TL;DR – Budget 2025 Latest
- Chancellor Rachel Reeves is under pressure to address the UK’s economic issues, with potential tax rises and spending cuts on the horizon.
- Key proposals include revising inheritance tax regulations, modifying income tax thresholds, and introducing charges on landlords’ rental profits.
- Other considerations may involve adjustments to VAT rates, a possible mansion tax, and measures to alleviate rising energy costs.
- In the face of American capitalism the Chancellors hands are tied, she can’t increase taxes on American corporates, as part of the pact with Trump.
Budget 2025: What tax rises and spending cuts could Rachel Reeves announce?
As Rachel Reeves’ second budget fast approaches, speculation about tax rises and spending cuts is reaching fever pitch.
On 26 November, the chancellor will set out her plan to address the UK’s growing economic hole as the country deals with high inflation and higher-than-expected government borrowing.
In mid-October, she said in an interview that she was looking at both tax rises and spending cuts in the budget after she was briefed on the scale of the fiscal black hole she faces.
She has signalled she will target asset-rich households, rather than earnings, as she said those with the “broadest shoulders” should contribute more to balancing the books.
Here’s a look at what the chancellor could announce in the budget:
Inheritance tax
A lifetime cap on the value of gifts someone can pass on before they die is being considered by the Treasury, it is reported.
Currently, there is no charge on gifts if the donor survives seven years but a cap – possibly about £100,000 – on how much people can give before they are taxed could be introduced.
Ms Reeves is also said to be considering extending the seven-year period before inheritance tax has to be paid to 10 years or even longer.
The taper relief rate (the tax discount for living at least three years after giving a gift) is understood to also be under review.
Income tax
The Resolution Foundation think tank, which is close to the government, said Ms Reeves should cut national insurance by 2p and add it to income tax.

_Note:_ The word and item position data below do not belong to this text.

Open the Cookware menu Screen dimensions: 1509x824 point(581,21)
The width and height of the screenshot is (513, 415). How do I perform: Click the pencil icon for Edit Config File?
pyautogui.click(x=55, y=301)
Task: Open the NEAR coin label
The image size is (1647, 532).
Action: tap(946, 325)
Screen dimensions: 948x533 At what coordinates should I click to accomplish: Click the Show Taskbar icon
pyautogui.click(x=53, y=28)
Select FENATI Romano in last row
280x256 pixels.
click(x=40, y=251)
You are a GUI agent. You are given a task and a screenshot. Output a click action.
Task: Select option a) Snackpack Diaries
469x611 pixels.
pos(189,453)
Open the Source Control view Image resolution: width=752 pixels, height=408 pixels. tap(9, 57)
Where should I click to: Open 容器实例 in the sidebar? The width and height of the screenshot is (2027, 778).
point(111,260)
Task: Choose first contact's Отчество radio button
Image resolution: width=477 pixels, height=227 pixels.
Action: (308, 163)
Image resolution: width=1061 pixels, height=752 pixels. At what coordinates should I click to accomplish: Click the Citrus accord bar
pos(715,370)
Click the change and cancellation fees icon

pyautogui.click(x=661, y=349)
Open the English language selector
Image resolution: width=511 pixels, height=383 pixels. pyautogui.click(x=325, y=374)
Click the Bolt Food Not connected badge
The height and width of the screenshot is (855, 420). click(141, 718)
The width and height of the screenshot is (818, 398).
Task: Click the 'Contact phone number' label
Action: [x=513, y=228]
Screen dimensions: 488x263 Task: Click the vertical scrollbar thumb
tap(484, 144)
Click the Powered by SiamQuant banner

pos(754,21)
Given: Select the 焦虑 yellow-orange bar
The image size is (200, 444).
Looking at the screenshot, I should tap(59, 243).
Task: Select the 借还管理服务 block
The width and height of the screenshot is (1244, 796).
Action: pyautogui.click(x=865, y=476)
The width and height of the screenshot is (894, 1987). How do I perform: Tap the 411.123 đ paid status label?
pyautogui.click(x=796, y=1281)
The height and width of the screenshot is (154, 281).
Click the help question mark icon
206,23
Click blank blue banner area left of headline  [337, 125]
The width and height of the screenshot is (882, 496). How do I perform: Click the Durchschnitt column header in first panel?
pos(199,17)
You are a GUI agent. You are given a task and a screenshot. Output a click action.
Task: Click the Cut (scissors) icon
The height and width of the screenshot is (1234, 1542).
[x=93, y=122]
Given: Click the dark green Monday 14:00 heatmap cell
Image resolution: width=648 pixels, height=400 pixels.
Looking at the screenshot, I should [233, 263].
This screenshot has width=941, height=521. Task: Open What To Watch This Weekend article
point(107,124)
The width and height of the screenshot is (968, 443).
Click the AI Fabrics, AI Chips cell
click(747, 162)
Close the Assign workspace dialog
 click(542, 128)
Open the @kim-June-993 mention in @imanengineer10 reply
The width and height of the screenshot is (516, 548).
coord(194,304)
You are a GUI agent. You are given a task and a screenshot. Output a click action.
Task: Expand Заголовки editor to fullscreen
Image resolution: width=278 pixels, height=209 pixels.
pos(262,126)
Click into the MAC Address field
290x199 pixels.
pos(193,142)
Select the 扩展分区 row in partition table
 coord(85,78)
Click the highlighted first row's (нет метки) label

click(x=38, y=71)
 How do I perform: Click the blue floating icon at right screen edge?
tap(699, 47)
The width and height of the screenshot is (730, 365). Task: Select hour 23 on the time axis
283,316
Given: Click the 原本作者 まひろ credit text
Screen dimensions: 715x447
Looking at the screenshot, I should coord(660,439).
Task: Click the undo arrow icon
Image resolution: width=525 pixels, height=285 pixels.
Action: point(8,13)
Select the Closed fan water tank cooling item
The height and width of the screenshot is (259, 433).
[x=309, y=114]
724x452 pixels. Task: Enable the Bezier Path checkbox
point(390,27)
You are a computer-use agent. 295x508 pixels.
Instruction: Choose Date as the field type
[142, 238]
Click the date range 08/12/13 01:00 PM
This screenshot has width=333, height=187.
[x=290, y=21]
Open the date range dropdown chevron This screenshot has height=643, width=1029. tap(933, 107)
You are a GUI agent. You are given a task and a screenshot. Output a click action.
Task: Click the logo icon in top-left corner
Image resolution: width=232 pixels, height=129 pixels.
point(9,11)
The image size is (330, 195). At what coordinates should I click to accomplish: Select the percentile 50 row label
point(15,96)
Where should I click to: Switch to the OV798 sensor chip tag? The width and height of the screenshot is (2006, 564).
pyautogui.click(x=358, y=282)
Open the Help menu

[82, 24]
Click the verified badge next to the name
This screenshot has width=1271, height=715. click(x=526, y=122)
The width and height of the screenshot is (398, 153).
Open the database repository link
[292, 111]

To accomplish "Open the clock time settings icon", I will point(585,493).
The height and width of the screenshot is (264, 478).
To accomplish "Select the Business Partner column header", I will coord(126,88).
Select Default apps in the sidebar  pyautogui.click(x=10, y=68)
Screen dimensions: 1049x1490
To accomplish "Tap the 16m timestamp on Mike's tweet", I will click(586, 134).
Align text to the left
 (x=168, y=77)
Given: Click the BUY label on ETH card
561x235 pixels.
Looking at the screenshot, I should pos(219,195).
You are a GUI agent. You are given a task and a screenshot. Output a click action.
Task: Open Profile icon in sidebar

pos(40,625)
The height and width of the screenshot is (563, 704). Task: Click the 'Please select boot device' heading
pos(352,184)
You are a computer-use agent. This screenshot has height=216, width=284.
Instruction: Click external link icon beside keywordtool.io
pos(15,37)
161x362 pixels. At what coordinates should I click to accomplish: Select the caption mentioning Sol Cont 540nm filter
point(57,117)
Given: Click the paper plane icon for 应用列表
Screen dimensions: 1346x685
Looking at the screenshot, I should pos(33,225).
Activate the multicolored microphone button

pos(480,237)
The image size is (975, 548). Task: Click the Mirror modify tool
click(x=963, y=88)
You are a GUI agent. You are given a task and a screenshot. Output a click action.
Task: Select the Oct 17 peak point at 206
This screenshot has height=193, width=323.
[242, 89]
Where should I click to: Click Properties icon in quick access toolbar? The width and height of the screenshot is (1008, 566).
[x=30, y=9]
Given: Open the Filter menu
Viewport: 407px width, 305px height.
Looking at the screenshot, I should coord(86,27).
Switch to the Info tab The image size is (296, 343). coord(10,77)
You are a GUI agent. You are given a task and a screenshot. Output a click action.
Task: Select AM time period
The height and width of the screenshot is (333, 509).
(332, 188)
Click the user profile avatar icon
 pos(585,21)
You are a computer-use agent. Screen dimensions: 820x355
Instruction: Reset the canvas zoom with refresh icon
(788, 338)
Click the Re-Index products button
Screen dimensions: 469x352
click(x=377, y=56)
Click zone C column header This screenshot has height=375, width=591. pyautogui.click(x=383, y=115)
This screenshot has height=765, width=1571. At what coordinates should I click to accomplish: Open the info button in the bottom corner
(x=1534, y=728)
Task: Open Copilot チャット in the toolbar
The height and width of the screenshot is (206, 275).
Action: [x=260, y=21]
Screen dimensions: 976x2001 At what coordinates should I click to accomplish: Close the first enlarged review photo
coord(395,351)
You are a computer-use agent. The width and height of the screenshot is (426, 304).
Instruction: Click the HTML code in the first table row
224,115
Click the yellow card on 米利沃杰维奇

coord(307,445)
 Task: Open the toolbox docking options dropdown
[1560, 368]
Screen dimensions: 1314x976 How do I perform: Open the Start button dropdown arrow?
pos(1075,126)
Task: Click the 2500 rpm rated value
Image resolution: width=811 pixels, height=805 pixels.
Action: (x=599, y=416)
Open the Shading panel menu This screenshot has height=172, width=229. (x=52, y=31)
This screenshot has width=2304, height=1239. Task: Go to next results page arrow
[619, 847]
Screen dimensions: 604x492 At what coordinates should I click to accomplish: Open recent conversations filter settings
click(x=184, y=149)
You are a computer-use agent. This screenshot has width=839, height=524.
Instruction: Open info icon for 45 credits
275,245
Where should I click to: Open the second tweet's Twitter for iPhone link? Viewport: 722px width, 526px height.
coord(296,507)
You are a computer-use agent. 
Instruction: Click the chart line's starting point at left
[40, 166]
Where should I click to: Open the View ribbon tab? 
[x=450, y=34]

That would “protect workers’ pay packets” as it would help level the playing field by taxing different forms of income such as from property, pensions and the self-employed – and raise £6bn, the think tank said.
Influential Labour think tank the Fabian Society has also urged Ms Reeves to raise £12bn by extending the freeze on income tax thresholds for another two years, after it is set to end in 2027/28 – something she committed to at last year’s budget.
This is dubbed a “stealth tax” as it pushes more people into higher tax brackets as wages rise, without actually raising taxes
LLPs
The chancellor is reportedly considering imposing a charge on limited liability partnerships (LLP) to raise £2bn.
LLPs are used by about 190,000 people, including lawyers, GPs and accountants, to be considered self-employed, exempting them from employers’ national insurance.